[DATA SHOWN Boundary: Start]

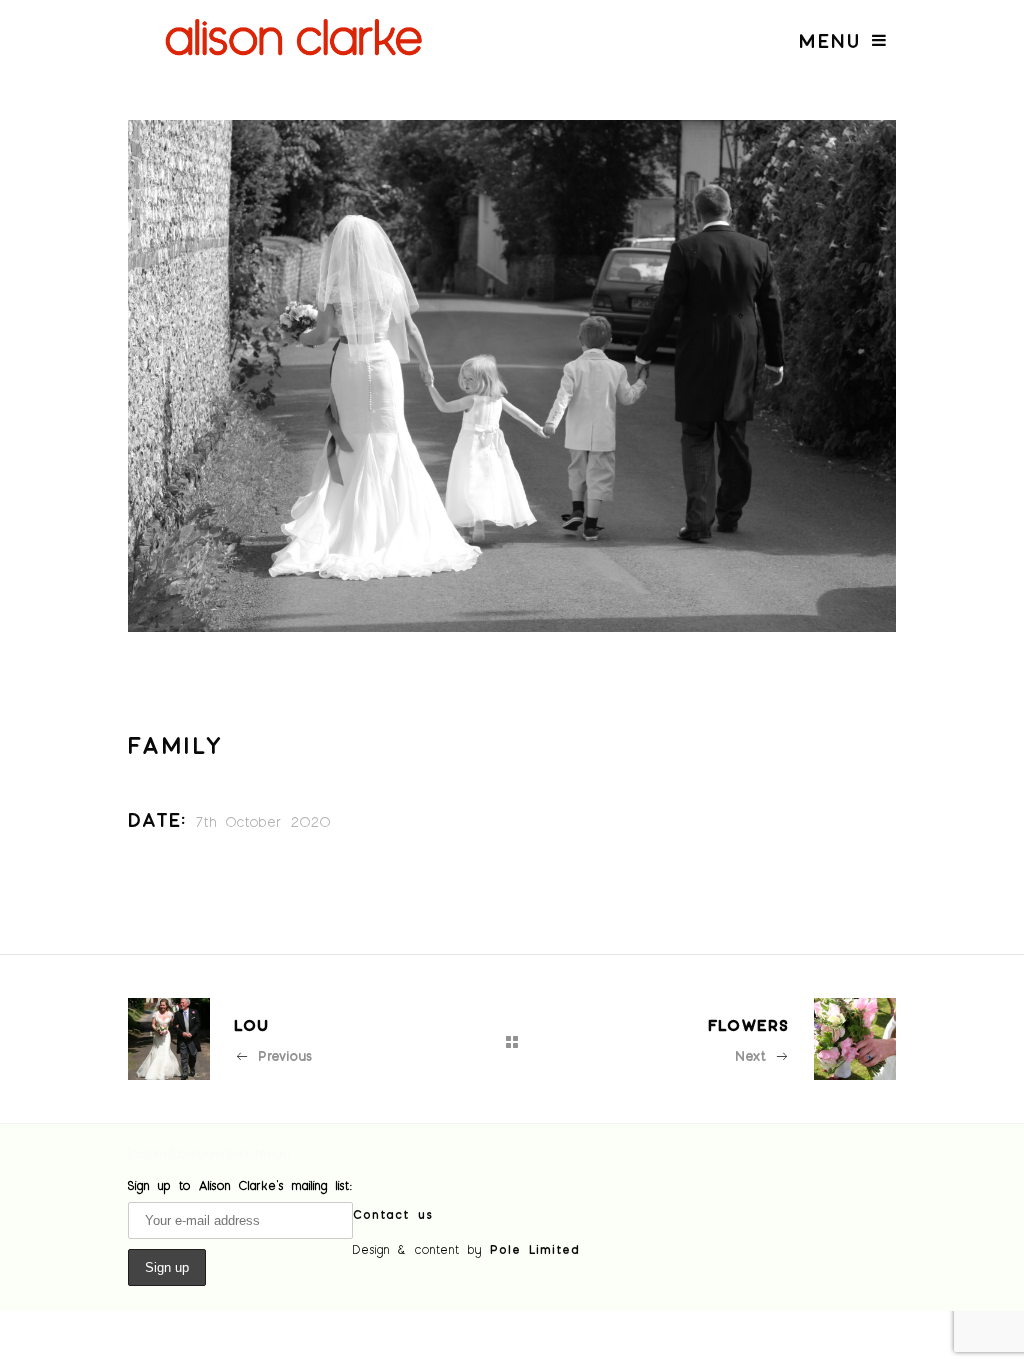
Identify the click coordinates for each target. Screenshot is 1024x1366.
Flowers (749, 1024)
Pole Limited (535, 1249)
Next (750, 1055)
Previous (285, 1055)
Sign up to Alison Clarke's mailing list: (240, 1185)
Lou (252, 1024)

[DATA SHOWN Boundary: End]

Omit the pictures; print the records above exactly.

SOLUTION ▸
Identify the click coordinates for each target. Screenshot is 1024x1366.
Flowers (749, 1024)
Pole Limited (535, 1249)
Next (750, 1055)
Previous (285, 1055)
Sign up to Alison Clarke's mailing list: (240, 1185)
Lou (252, 1024)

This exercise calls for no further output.